Drug-use data aid emergency doctors with opioid prescribing
NEWS IN BRIEF — Posted July 22, 2013
Prescription drug monitoring programs can help emergency physicians better determine which of the patients presenting with pain complaints are legitimately in need of treatment and which are seeking to abuse narcotic painkillers, according to a study published online July 11 in the Annals of Emergency Medicine.
Researchers examined the treatment of nearly 600 patients with one of three chief complaints that could result in painkiller prescriptions and lack objective physical findings — back pain, dental pain and headache. The patients were treated by 35 emergency physicians and three nurse practitioners at two medical centers in the same city. About 10% of the time, using the drug-monitoring database resulted in a change in prescribing, said the study (link).
Seven percent of the time, patients whom the prescribers suspected of engaging in drug-seeking behavior were prescribed painkillers after the database was consulted. That is because the patients' records did not meet objective criteria of abusive behavior, defined as getting four or more opioid prescriptions from four or more doctors in the previous 12 months. Meanwhile, 3% of the time, health professionals decided against prescribing opioids after finding evidence of drug-seeking behavior in the database.

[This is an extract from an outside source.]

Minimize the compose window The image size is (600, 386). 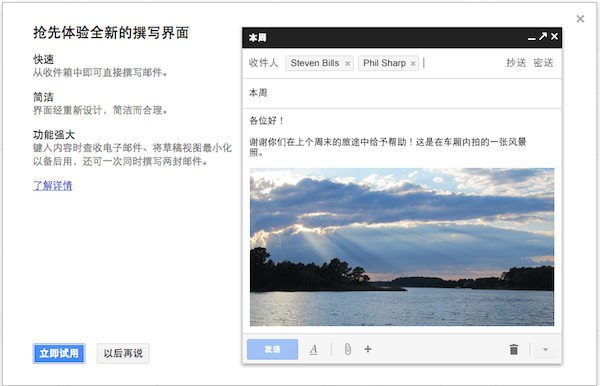pos(532,37)
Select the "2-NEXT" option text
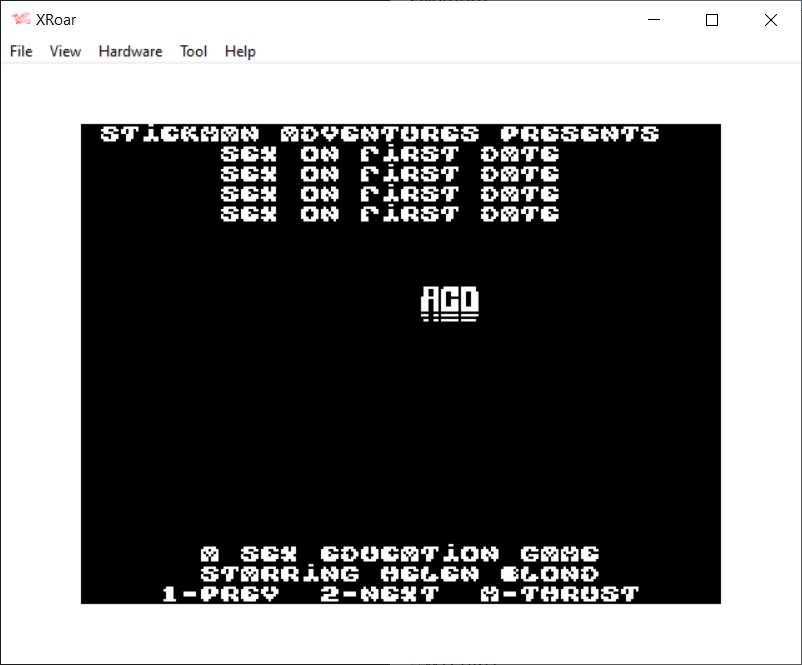Screen dimensions: 802x665 coord(379,594)
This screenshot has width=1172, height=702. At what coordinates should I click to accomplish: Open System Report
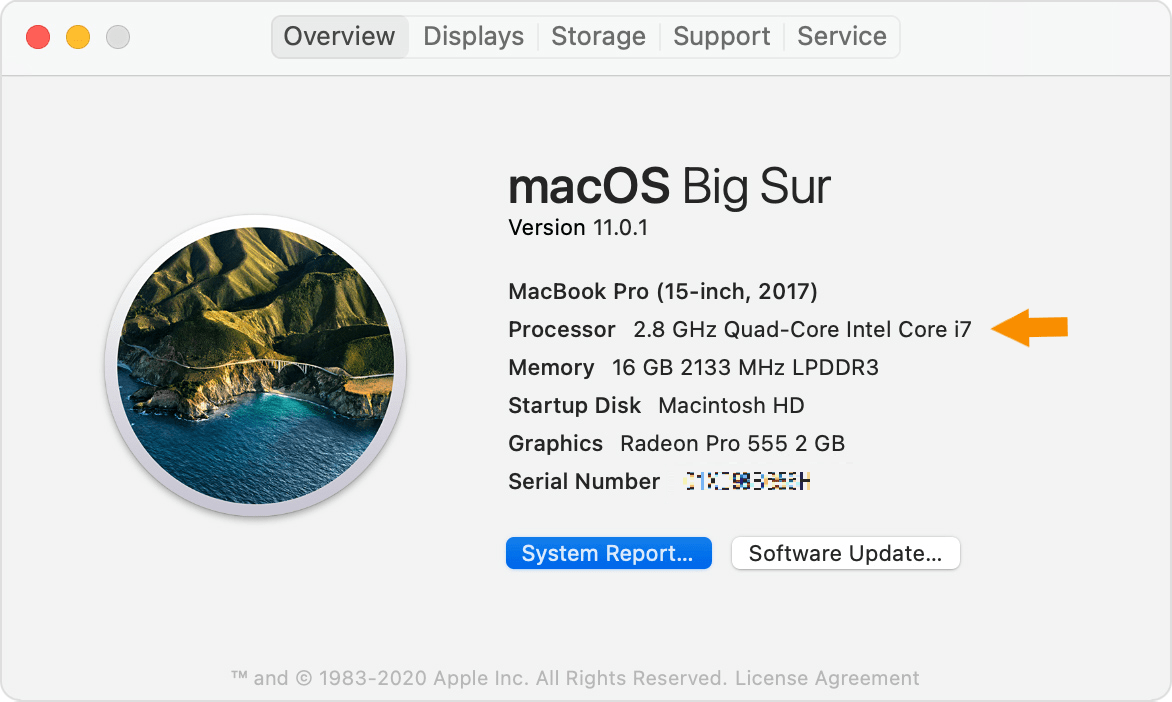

Patients who requested drugs by name, made multiple ED visits for the same complaint or had pain symptoms that were disproportionate to what was found on examination had higher odds of drug-seeking behavior, the study said. Drug-monitoring data are especially helpful for emergency physicians who must make tough calls on narcotic prescribing without the benefit of a preexisting relationship with patients, said Scott G. Weiner, MD, MPH, the study's lead author. He also is an emergency physician at Tufts Medical Center in Boston.
“This information can help us strike that balance between treating legitimate pain and restricting opiate access to those with abuse potential,” Dr. Weiner said. “Our study suggests that the use of certain criteria combined with prescription-monitoring programs may help us find that sweet spot in the middle.”